Llegamos a un "rancho" en donde nos abrió el portón una joven en pantalones, de una magnífica salud, que por su limpia belleza podía competir con las mujeres de los anuncios de tónicos para el cabello, dentífricos, jabones y perfumes que en las farmacias, en mi adolescencia, constituían mi fascinación. Una vez dentro salió su hermana igualmente atractiva y nos instalamos en una grata penumbra. Nos contó que su madre se moría de cáncer y no había nada que hacer y los dolores aumentaban. La muchacha de los pantalones azules tomó su guitarra y cantó melancólicos fados y enérgicas canciones de Asturias no menos tristes. Vivió en el Portugal, y nos contaba que Salazar había prohibido esas canciones porque inducían al suicidio y arrebataban la alegría que su país necesitaba. Quería renovar matando lo que estaba en el pasado de su sangre. Me acordé de Manolo Cuadra, poeta de Nicaragua que se conmovía con los tangos y decía "es tan bello que dan ganas de suicidarse". Sentía algo parecido aquella tarde, pero la música de la guitarra y de la voz operó en mí una catarsis liberadora.

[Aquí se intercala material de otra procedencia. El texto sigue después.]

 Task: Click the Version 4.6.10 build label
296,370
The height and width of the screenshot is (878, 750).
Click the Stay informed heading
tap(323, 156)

Aquellas melodías ardientes y viriles, y la canción temblando y gimiendo y gritando en la penumbra, entre los muebles tallados de Nuevo México, no disonaban con lo que estaba pasando; la madre que moría en silencio encontraba su voz en la voz de las hijas que cantaban con un dolor español aquella pena contemporánea, que se sentía en los muebles y en todos los rincones de la habitación. Yo había escuchado las guitarras de mi patria cerca de las hamacas cuando cantaban un amor que sentía sin comprender, y las guitarras de las pulperías en los pueblos anochecidos, latir gravemente entre el ladrido de los perros, al lado del polvo enfundado de la carretera, y volvía a tropezar ahora con aquella misma emoción, aunque profundizada por el fondo de mis experiencias. Las guitarras de Costa Rica eran acariciadas por manos toscas de campesinos, pero aquella de Nuevo México, en las manos firmes y exquisitas de la muchacha de los pantalones azules, era una versión plástica de los ángeles músicos de los fresquistas italianos, traducida al lenguaje del Sur de los Estados Unidos.

Conocí a John en Taos, y unas semanas más tarde me encontré con él en Santa Fe. Allí, bajo los árboles de la plaza, me presentó a su bella esposa y a] su suegra. Continué mi paseo solitario; el domingo estaba radiante y un brisa ufana movía los árboles del parque.